CSCI 2330
Foundations of Computer Systems

Bowdoin College
Spring 2024
Instructor: Sean Barker

Lab 6 - The Bowdoin Shell

Release Date:Monday, April 29.
Acceptance Deadline:Wednesday, May 1, 11:59 pm.
Due Date:Wednesday, May 8, 11:59 pm.
Collaboration Policy:Level 1
Group Policy:Pair-optional (you may work in a group of 2 if you wish)

In this lab, you will write a shell program that supports Unix-style job control. Doing so will help you understand the core concepts of process control and will also touch on the challenges of concurrent programming. You will also gain experience working with system calls and signals to interact with the operating system.

Lab Overview

A shell is an interactive command-line interpreter that runs programs on behalf of the user. At a high level, a shell repeatedly prints a prompt, waits for line of input to be entered, then carries out some action as directed by the input (e.g., launching a program with the specified command-line arguments).

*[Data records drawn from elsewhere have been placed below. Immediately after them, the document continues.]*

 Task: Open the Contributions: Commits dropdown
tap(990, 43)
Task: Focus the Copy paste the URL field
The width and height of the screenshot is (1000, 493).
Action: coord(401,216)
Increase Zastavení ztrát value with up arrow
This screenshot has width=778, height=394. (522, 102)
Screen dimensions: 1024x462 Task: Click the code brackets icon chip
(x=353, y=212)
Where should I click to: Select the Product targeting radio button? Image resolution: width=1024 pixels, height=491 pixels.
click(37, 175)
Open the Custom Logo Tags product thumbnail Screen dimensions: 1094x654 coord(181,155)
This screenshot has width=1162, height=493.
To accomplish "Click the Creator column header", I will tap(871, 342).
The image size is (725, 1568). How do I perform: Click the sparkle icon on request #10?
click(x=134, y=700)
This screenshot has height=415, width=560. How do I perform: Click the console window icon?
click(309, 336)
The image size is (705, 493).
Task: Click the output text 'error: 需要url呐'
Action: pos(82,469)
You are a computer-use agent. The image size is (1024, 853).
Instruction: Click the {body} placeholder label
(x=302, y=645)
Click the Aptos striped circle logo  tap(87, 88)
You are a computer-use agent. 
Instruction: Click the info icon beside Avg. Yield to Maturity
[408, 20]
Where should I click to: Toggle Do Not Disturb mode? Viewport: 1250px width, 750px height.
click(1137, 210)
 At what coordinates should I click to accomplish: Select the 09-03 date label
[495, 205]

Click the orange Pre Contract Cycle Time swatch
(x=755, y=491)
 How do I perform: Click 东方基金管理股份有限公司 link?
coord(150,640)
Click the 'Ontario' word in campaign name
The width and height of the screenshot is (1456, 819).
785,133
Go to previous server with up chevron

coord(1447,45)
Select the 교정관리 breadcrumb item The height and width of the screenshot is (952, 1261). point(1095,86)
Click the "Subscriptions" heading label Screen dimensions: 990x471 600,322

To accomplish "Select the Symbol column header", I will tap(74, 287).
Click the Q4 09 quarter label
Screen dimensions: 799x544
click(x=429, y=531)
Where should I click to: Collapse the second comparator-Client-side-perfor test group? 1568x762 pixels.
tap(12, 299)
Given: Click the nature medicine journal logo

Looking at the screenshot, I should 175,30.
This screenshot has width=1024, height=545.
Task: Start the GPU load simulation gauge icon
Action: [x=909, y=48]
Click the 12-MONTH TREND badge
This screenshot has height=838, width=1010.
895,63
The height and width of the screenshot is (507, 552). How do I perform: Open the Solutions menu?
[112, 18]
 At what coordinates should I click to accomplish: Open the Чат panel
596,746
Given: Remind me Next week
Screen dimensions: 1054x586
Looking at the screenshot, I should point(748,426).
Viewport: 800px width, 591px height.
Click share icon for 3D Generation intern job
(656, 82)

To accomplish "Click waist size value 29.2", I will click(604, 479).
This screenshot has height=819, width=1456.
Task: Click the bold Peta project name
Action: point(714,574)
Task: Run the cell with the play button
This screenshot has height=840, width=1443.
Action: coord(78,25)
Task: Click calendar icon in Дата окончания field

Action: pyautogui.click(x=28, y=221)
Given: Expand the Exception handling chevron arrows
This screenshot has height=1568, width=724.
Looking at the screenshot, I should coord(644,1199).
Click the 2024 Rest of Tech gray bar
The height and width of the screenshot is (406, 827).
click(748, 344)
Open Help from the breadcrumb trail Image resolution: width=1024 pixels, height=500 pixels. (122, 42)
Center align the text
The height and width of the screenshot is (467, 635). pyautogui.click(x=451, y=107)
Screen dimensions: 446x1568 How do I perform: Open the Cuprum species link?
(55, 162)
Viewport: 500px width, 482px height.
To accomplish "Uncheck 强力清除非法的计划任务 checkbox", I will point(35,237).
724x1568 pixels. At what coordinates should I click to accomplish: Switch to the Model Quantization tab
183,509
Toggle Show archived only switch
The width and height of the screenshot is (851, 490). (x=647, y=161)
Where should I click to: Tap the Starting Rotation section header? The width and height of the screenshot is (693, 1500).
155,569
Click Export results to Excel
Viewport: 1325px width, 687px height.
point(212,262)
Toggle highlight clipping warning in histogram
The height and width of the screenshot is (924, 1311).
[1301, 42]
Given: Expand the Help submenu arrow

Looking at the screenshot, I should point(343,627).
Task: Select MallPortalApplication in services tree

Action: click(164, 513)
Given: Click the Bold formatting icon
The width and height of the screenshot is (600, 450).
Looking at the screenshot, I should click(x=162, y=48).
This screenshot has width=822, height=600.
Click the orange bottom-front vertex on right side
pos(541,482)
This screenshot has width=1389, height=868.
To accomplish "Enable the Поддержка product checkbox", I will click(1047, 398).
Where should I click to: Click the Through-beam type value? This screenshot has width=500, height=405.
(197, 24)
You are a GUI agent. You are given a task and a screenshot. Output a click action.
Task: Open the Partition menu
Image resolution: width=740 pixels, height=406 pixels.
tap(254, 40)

The shell program that you have been using all semester is bash (the Bourne Again Shell). Bash is only one of many shell programs, however; others include sh, tcsh, zsh, and csh. In this lab, you will implement your own shell: bsh (the Bowdoin Shell). Your shell will support launching and managing multiple jobs in many of the same ways that real shells do.

Unix Shell Basics

As we saw in Lab 2, a command-line string is a sequence of text words delimited by whitespace. The first word of the string is either the filename of a program (e.g., ls or ./myprogram or /full/path/to/myprog) or a built-in shell command (e.g., jobs). The remaining words are command-line arguments. If the first word is a built-in command, the shell immediately executes the command within the current shell process. Otherwise, the shell forks a child process, then executes the specified program in the context of the child. When a new program is executed, we refer to the new process as a job. Note that if the new process itself forks, then any new processes it creates will be considered part of the same job (so a job may ultimately contain more than one process).

By default, a job runs in the foreground, which means that the shell waits for the job to terminate before prompting for the next command string. Thus, at any point in time, at most one job can be running in the foreground. However, if the command string ends with an ampersand (&), then the job runs in the background. A background job means that the shell does not wait for the job to terminate, but instead immediately prints another prompt and allows for another command string. As a result, an arbitrary number of background jobs can be running at a given time, in addition to at most one foreground job.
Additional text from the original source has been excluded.